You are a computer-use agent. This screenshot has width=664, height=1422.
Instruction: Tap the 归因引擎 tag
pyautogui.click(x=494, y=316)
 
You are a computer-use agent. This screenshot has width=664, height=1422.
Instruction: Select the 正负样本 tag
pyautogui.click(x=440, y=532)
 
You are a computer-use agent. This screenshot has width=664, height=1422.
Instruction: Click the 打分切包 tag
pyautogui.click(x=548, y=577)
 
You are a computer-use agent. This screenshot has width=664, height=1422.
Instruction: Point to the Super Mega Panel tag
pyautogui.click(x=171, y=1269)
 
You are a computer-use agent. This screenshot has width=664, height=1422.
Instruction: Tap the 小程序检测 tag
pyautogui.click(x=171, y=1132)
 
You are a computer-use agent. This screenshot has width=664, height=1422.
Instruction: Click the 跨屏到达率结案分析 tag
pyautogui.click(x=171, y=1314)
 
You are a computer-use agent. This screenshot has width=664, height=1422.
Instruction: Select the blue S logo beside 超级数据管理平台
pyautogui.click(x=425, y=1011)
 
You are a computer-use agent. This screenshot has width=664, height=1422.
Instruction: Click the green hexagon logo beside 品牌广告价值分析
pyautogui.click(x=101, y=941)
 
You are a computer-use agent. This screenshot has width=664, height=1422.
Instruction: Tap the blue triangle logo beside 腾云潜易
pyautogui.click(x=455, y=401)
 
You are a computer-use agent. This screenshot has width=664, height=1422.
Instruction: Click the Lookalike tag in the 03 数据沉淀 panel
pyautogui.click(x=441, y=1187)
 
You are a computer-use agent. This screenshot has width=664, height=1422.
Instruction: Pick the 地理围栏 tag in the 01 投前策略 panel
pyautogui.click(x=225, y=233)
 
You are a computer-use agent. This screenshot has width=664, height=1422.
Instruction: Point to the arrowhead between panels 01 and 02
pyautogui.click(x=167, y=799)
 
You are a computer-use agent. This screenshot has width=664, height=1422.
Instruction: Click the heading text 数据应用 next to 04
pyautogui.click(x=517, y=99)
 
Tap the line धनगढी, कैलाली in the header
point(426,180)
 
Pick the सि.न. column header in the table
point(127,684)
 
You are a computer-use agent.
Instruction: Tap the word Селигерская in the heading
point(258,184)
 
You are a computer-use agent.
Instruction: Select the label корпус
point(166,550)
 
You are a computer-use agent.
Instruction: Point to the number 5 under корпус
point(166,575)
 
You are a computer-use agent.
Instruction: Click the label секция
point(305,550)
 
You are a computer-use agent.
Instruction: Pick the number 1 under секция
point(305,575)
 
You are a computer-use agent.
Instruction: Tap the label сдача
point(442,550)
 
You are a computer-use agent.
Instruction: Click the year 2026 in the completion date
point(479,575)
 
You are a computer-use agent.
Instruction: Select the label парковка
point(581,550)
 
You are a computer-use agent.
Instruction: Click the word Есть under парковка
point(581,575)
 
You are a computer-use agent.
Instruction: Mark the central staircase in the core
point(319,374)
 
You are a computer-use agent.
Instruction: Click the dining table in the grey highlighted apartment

* * *

Short task
Reproduce the entries above exactly, starting at their very first line and ending with the line that contains "pyautogui.click(x=440, y=532)", including that line.

Result
You are a computer-use agent. This screenshot has width=664, height=1422.
Instruction: Tap the 归因引擎 tag
pyautogui.click(x=494, y=316)
 
You are a computer-use agent. This screenshot has width=664, height=1422.
Instruction: Select the 正负样本 tag
pyautogui.click(x=440, y=532)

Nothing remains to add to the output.